Among the duties recommended to the supervisors, one was to collect a body of information, with respect to the amount of the revenues; with respect to the state, produce, and capabilities of the great source of the revenue, the lands; with respect to the cesses or arbitrary taxes; the whole catalogue of imposts laid upon the cultivator; the manner of collecting them, and the origin and progress of all the modern exactions; with respect to the regulations of commerce; and the administration of justice. The reports of the supervisors, intended to convey the information which they collected under those heads, represent the government as having attained the last stage of oppressiveness and barbarism. “The Nazims exacted what they could from the Zemindars, and great farmers of the revenue; whom they left at liberty to plunder all below; reserving to themselves the prerogative of plundering them in their turn, when they were supposed to have enriched themselves with the spoils of the country.” The Select Committee of the House of Commons, in 1810, quoting this passage, remark, “The whole system thus resolved itself, on the part of the public officers, into habitual extortion and injustice; which produced, on that of the cultivator the natural consequences—concealment and evasion, by which government was defrauded of a considerable part of its just demands.” With respect to the administration of justice, the supervisors reported, “That the regular course was every where suspended: But every man exercised it, who had the power of compelling others to submit to his decisions.” The Committee of the House of Commons, whose remark on the state of the fiscal collections has just been adduced, subjoin to this quotation that which fills up the picture; “Seven years had elapsed, from the acquisition of the duannee, without the government deeming itself competent to remedy these defects.”296
Grievously disappointed in their expectations of treasure, the Directors resolved to break through the scheme of ambiguity; so far at least as to take into their own hands the collection as well as the disbursement of the revenues. In their letter to the President and Council of Fort William, dated the 28th of August, 1771, they declared their resolution, “To stand forth as Duan” (so they were pleased to express it), “and by the agency of the Company’s servants to take upon themselves the entire care and management of the revenues.” The change was enormous, which it was the nature of this decree to produce. It was a revolution, much greater, probably, than any previous conjuncture, than even the change from Hindu to Mahomedan masters, had been able to create. The transition from Hindu to Mahomedan masters had only changed the hands by which the sword was wielded, and favours were dispensed; the machine of government, still more the texture of society, underwent feeble alterations; and the civil part of the administration was, from conveniency, left almost wholly in the hands of Hindus. A total change in the management of the revenues more deeply affected the condition, individually and collectively, of the people of India, than it is easy for the European reader to conceive: It was an innovation by which the whole property of the country, and along with it the administration of justice, were placed upon a new foundation.

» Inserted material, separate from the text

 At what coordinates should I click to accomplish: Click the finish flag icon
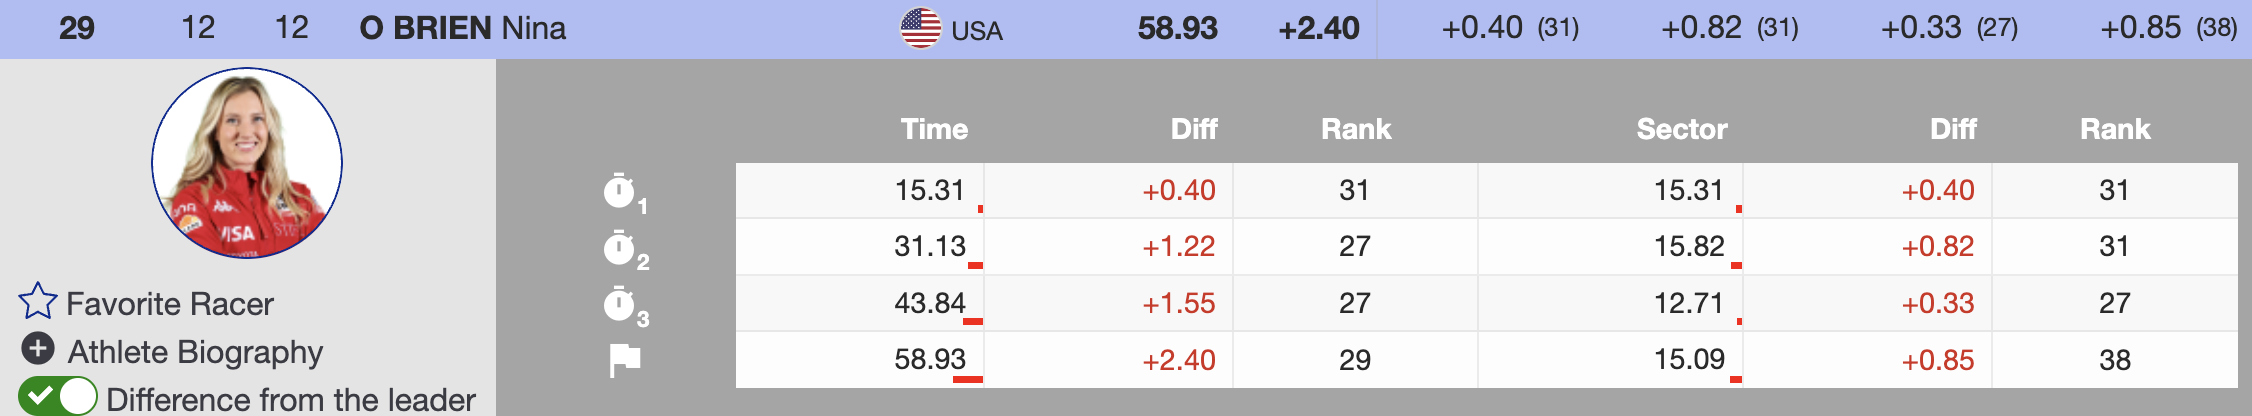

Of the nature of this change, the Directors appear to have had no adequate conception. As if the measure which they proposed had been without consequences, they satisfied themselves with enjoining its execution; and consigned to their servants the task (of which, however, they did not much complain) of carrying into effect a change of government so momentous without one word of instruction.297 Those servants, though more acquainted with the practical difficulties which would be met in establishing the new system of finance, appear to have thought as little nearly as their honourable masters, of the great changes, with regard to the people, which it was calculated to produce. With great alacrity, they betook themselves to the undertaking. Mr. Hastings succeeded to the chair on the 13th of April 1772; and on the 16th the Council deemed themselves ripe for the following important resolution: That they would let the lands in farm, and for long leases; because it is the most simple mode, and best adapted to a government like that of the Company, which cannot enter into the minute details of the collections; because every mode of agency by which the rents could be received would be attended with perplexed and intricate accounts, with embezzlement of the revenue, and oppression of the people; and because any mode of collecting the revenues which would trench upon the time of the Governor and Council, would deprive them of a portion of what was already too little for the laborious duties which they had to perform.298
On the 14th of May the operations were planned. It was decreed, That the lands should be let for a period of five years: That a Committee of the Board, consisting of the President and four members, should perform the local operations, by circuit through the country: that the servants of the Company who superintended the business of collection in the several districts, and who had hitherto been distinguished by the title of supervisors, should henceforth be denominated collectors:299 That a native, under the title of duan, should in each district be joined with the collector, both to inform and to check: That no banyan, or servant of a collector, should be permitted to farm any portion of the revenue; because with the servant of a collector no man would dare to become a competitor: And, as presents to the collectors from the Zemindars and other middlemen had been abolished, so all acceptance of presents, by such middlemen, from the ryots, and all other modes of extortion, should be carefully prevented. Some precautions were taken against the accumulation of debt, which swelled at exorbitant interest, rarely less than three, often as much as fifteen per cent. per month, upon the ryots, as well as the different orders of middlemen. The collectors were forbidden to lend, or to permit their banyans or servants to lend, to the middlemen; and the middlemen or agents to lend to the ryots: But the Governor and Council express their regret, that loans and exorbitant interest were an evil which it was not in their power wholly to repress.300
The objects which in these regulations the servants of the Company professed to have in view, were; to simplify accounts; to render uniform the mode of exaction; and to establish fixed and accurate rules. The Committee of Circuit, with whom, though a Member, Mr. Hastings did not proceed, first began to receive proposals at Kishenagur: But the terms which were offered were in general so unsatisfactory both in form and amount, that the Committee deemed them inadmissible; and came speedily to the resolution of putting up the lands to public auction. It was necessary to ascertain with as much exactness as possible the nature and amount of the different taxes which were to be offered to sale. For this purpose a new hustabood, or schedule of the taxes, was formed. The exactions consisted of two great parts; of which the first and principal was called assall, or the ground rents; the second aboabs, which consisted of a variety of additional, often arbitrary, and uncertain imposts, established at different times, by the government, the Zemindars, the farmers, and even the inferior collectors. Some of the most oppressive of these were abolished, and excluded from the present schedule. And new leases or titles were granted to the ryots: which enumerated all the claims to which they were to be subject; and forbid, under penalties, every additional exaction. When the Zemindars, and other middlemen of ancient standing, offered for the lands which they had been accustomed to govern, terms which were deemed reasonable, they were preferred; when their offers were considered as inadequate, they were allowed a pension for their subsistence, and the lands were put up to sale.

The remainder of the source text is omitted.